Too many questions.

9 3 0
                                    

Padają pytania, na które odpowiedzi rodzą kolejne. I kolejne, i kolejne. I tak cały czas.
Kolejne blizny ujrzały światło dzienne. Dobrze, że nie musiałam pokazać więcej, bo byłoby źle. A może dobrze? Nie wiem.

Znów naszły mnie złe myśli. Znów prawie nie poszłam na terapię. Stchórzyłam? Nie byłam gotowa, biorąc pod uwagę wydarzenia zeszłego tygodnia? Nie chciałam w to brnąć? Chciałam postawić kropkę, nie chciałam tego dalej ciągnąć? A może wszystko na raz? Chyba tak.

Jest tak wiele rzeczy, o które chcę zapytać, tak wiele rzeczy, które chcę wiedzieć, tak wiele rzeczy, których nie rozumiem. I w końcu - tak wiele rzeczy, za które się nienawidzę i o których powinnam była powiedzieć już dawno temu.
Jeszcze trzy miesiące i minie rok. Rok temu dotarło do mnie, że, cholera, coś poszło nie tak, nie tak miało być.

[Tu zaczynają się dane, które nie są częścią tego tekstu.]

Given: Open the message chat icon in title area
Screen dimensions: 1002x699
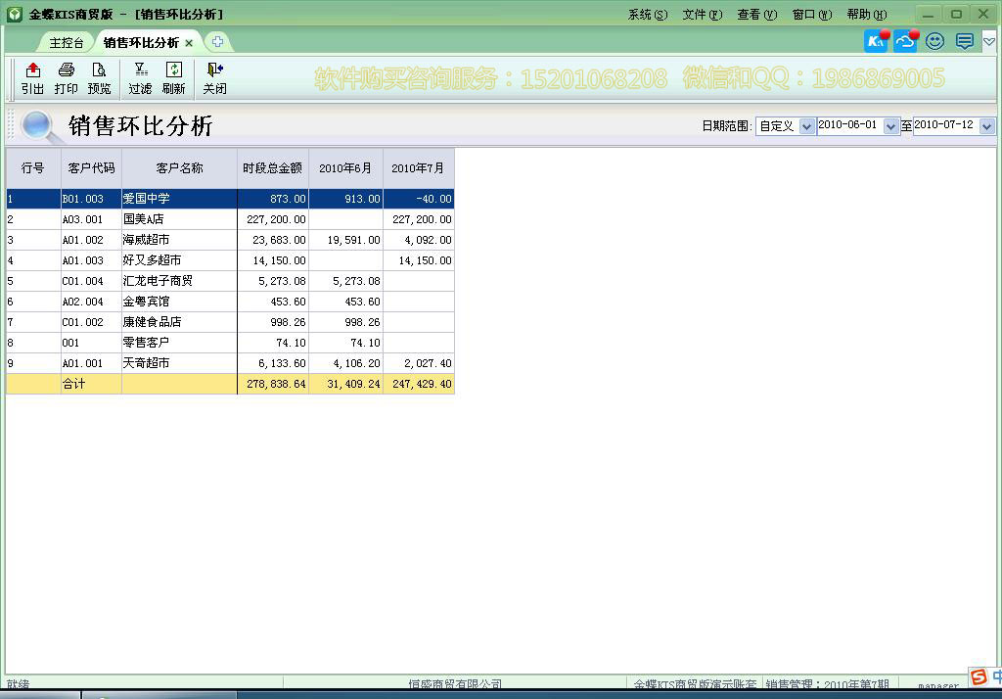Looking at the screenshot, I should tap(963, 41).
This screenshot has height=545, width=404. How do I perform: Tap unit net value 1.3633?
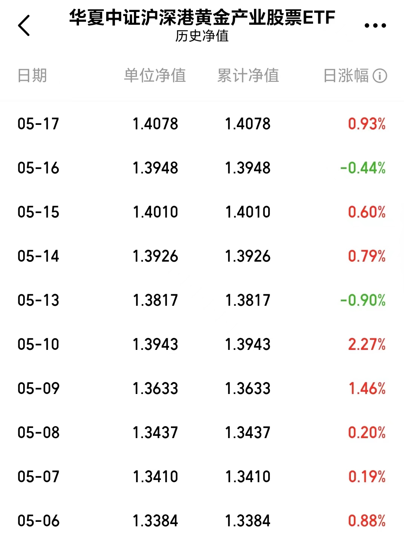click(x=155, y=388)
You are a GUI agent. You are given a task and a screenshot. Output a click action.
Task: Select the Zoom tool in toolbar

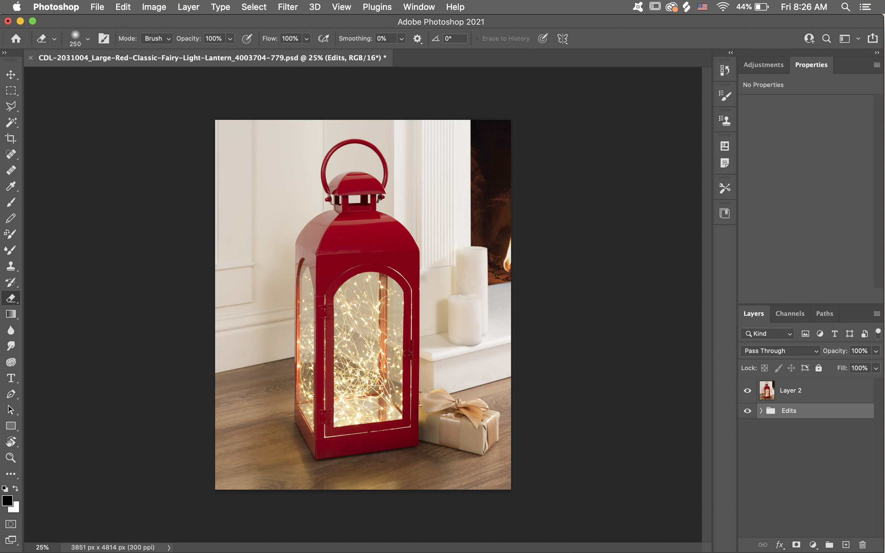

Nie jestem w stanie zliczyć ilości razy, kiedy Cię za to przepraszałam, choć Ty nie miałaś pojęcia, o czym mówię.

Są dni, gdy żałuję, że się poznałyśmy. Są też takie dni, gdy dziękuję Bogu, wszechświatowi, losowi, czy co tam kieruje naszym życiem, za to, że jesteś. Że byłaś. A czy będziesz, czy zostaniesz? Pewnie nie, jak cała reszta. Żadna nowość. Ale nie ma słów, jakimi mogłabym wyrazić wdzięczność za to, czego dokonałaś.

Mam nadzieję, że kiedyś, jak odbije mi do reszty i w końcu powiem na głos to, co powinnam była powiedzieć już dawno temu, nie znienawidzisz mnie. Sama mówiłaś, że to nic złego.

Mimo wszystko, znów, przepraszam. Nie chciałam, żeby to tak wyszło.